> _Work task_
For each line of the data below, copy it if it holds the word "icon".

> _Listed records_
=======
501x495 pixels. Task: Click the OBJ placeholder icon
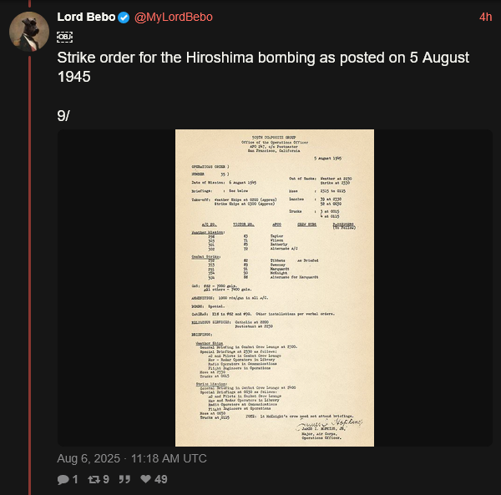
=======
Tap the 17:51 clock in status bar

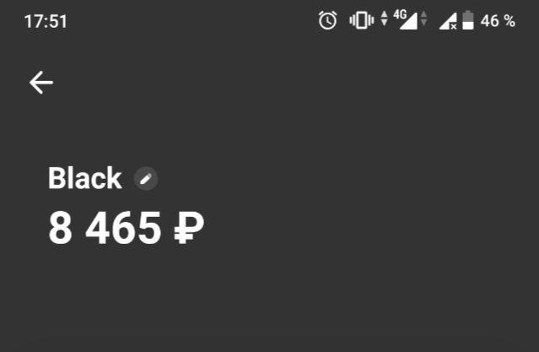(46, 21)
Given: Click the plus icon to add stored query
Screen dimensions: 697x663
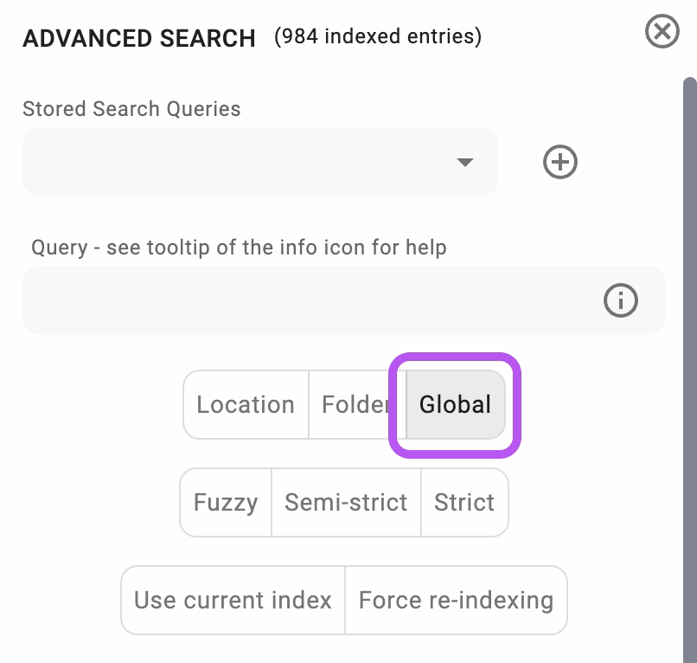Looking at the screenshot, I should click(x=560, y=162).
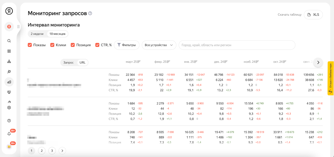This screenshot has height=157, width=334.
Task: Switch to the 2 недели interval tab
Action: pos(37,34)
=======
> _Task answer_
501x495 pixels. Task: Click the OBJ placeholder icon
Given: Click the plus icon to add stored query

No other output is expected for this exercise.